From thence I proposed to
pass by Greece, Sicily, Cadiz, and Lisbon, and however hazardous was
this voyage, it offered a fine perspective to the imagination. I
addressed the office for foreign affairs, directed by a subaltern
during the absence of M. de Metternich, for a passport which would
enable me to leave Austria by Hungary, or by Gallicia, according as
I might go to Petersberg or to Constantinople. I was told that I
must make my election; that they could not give me a passport to go
by two different frontiers, and that even to go to Presburg, which
is the first city of Hungary, only six leagues from Vienna, it was
necessary to have an authority from the committee of the States.

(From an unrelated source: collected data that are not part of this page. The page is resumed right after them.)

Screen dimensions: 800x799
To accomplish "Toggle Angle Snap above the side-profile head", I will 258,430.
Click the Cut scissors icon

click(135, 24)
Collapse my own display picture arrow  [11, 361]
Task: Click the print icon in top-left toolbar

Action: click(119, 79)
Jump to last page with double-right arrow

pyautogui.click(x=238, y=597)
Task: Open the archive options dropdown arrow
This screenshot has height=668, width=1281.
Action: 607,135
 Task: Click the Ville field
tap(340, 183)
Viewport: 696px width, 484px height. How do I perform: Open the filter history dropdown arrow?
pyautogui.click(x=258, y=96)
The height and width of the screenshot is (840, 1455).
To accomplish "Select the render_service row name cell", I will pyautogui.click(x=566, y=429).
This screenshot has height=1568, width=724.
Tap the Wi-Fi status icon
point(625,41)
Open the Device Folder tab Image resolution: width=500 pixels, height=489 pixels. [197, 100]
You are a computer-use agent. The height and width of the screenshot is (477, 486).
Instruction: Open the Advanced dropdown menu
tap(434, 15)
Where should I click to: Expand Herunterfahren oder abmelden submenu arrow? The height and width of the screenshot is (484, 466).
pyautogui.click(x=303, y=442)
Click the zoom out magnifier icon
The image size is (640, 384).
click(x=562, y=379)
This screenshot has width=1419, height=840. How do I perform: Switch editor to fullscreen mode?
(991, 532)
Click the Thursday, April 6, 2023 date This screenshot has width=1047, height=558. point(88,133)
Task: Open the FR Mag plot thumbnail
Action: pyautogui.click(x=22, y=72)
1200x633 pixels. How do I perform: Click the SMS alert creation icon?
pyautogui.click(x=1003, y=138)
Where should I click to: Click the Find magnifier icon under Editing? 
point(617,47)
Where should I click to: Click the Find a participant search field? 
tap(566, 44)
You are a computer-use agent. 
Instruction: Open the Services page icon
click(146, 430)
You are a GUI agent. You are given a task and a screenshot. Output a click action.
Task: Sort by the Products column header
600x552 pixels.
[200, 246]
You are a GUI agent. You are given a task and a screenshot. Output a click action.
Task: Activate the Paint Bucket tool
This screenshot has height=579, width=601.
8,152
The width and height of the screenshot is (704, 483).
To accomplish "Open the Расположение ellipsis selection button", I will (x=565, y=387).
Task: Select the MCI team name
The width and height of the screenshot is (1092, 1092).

Certainly I could not help thinking that Europe, which was formerly
so open to all travellers, is become, under the influence of the
emperor Napoleon, like a great net, in which you get entangled at
every step. How many restraints and shackles there are upon the
slightest movements! And can it be conceived that the unhappy
governments which France oppresses, console themselves for it by
making the miserable remains of power which has been left them, fall
heavy in a thousand ways upon their subjects!
CHAPTER 8.
Departure from Vienna.
Obliged to make my election, I decided at last for Gallicia, which
would conduct me to the country I preferred, namely, to Russia.